- Directions:
In the SLED notes below, what mitigates the computational overhead of computing logits for all layers?

- Excerpt to read:
^^^^
Compute logits for the final layer N and all preceding layers n

Model or implementation: Various LLMs (Gemma, Qwen, Mixtral)

Gradient Approximation (Latent Knowledge Extraction)

Identify which tokens align with the 'evolution' direction from early to late layers

Model or implementation: Mathematical Operation

Latent Distribution Aggregation (Latent Knowledge Extraction)

Combine layer-wise estimates into a single robust target distribution

Model or implementation: Weighted Average

Logit Updater

Adjust the final layer logits to minimize divergence from the estimated latent distribution

Model or implementation: Gradient Descent Step

Novel Architectural Elements

Ensemble-based layer contrasting: Instead of picking one 'premature' layer (like DoLa), SLED aggregates signals from *all* early layers weighted by their alignment with the final layer.
Gradient-based logit refinement: Formulates decoding as an optimization step minimizing KL divergence between current logits and an estimated 'truth' distribution.

Modeling

Base Model: Evaluated on Gemma-3, Qwen-3, GPT-OSS, Mixtral (Sizes: 1B to 45B)

Comparison to Prior Work

vs. DoLa: SLED ensembles *all* early layers rather than selecting one, avoiding performance degradation seen in DoLa when the candidate set is too large.
vs. DoLa: SLED uses a gradient-based update (soft evolution) rather than a hard subtraction/contrast.
vs. ITI: SLED operates on logits (output space) rather than internal attention activations (feature space) and requires no probing dataset [not cited in paper].

Limitations

Computational overhead of computing logits for all layers (mitigated by only updating top-k tokens)
Relies on the assumption that the 'evolution' direction (early -> late) generally points towards truth, which may not hold for all hallucination types
Does not use external knowledge, so it cannot correct hallucinations where the model lacks the underlying knowledge entirely

Reproducibility

No replication artifacts mentioned in the paper. Code URL is not provided. The method is described mathematically, allowing for reimplementation by experts, but specific hyperparameters for the 'soft estimation' (squaring mean values) and 'evolution scale' (top-k selection) would require tuning.

📊 Experiments & Results

Evaluation Setup

Zero-shot factuality evaluation across diverse tasks

Benchmarks:

TruthfulQA (Multiple-choice factuality)
^^^^
- Data block:
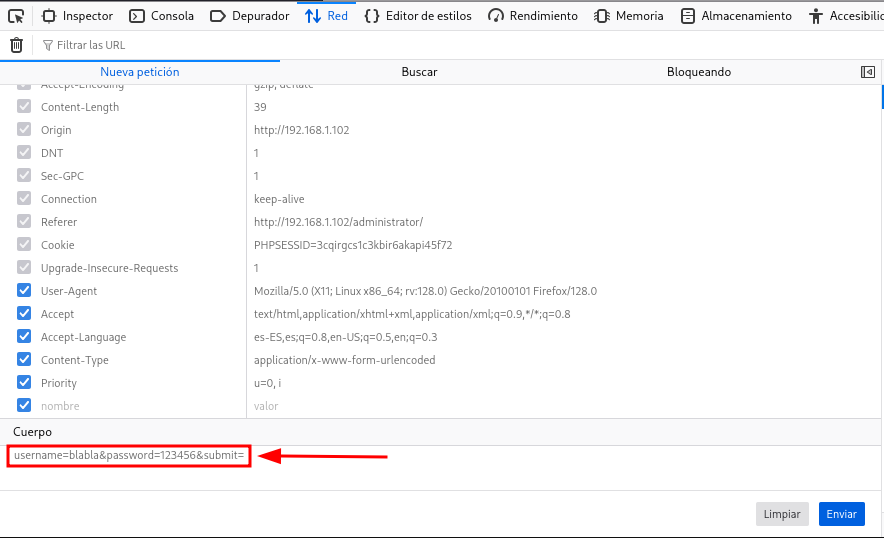Collapse the side panel toggle icon
884x538 pixels.
tap(867, 72)
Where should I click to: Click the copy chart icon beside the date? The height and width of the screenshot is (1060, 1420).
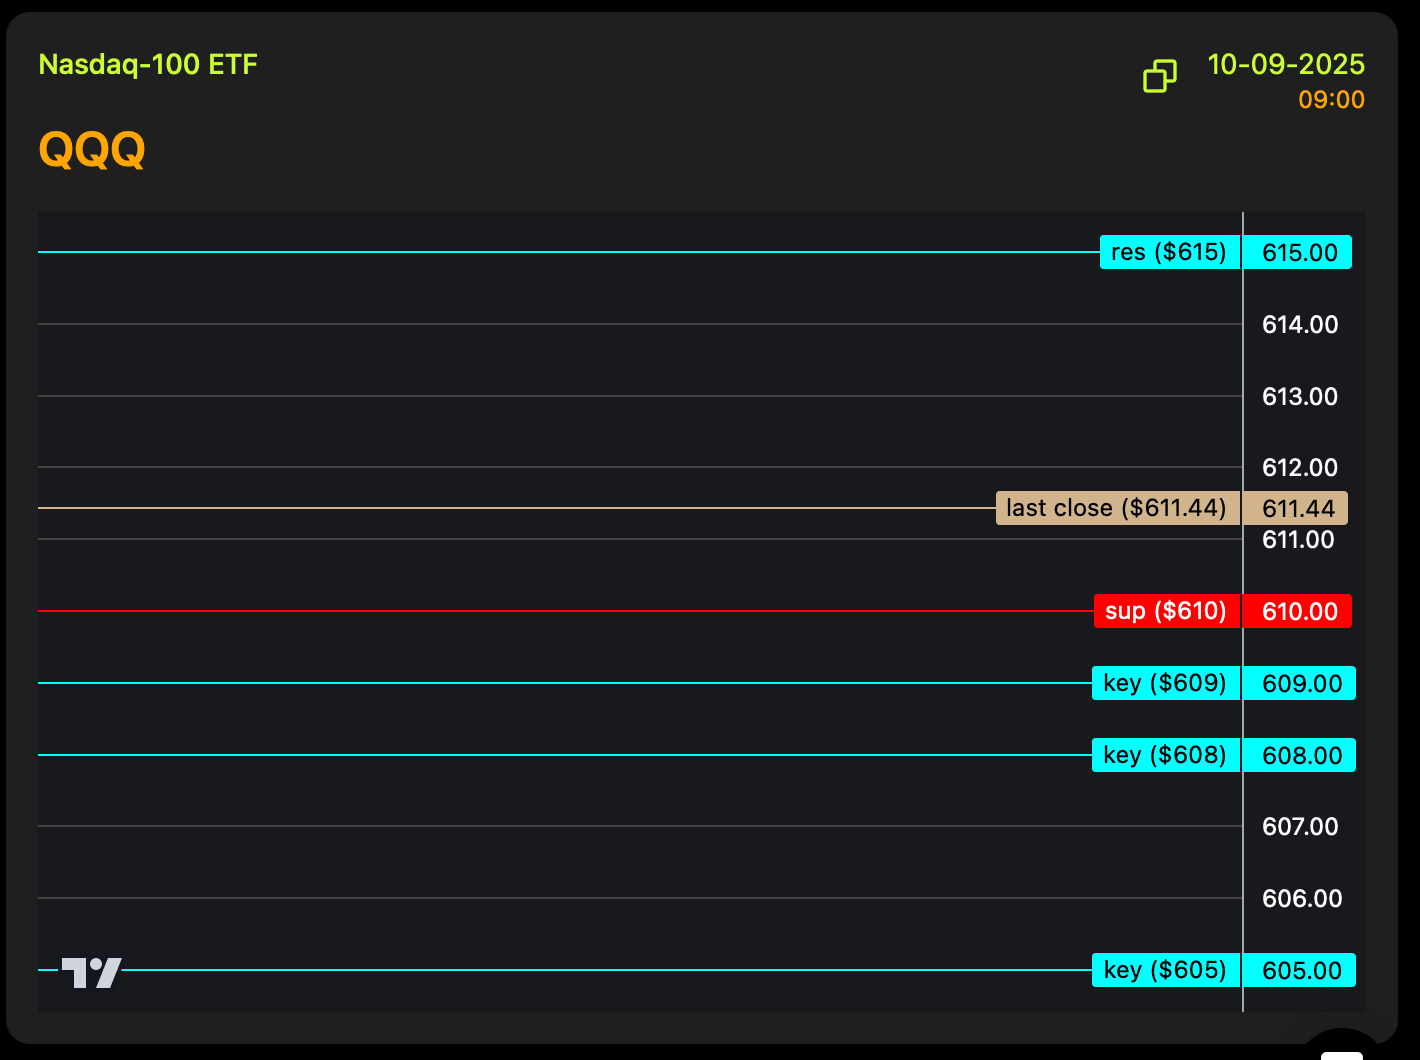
^^^^
- Answer to this exercise:
Only updating the top-k tokens.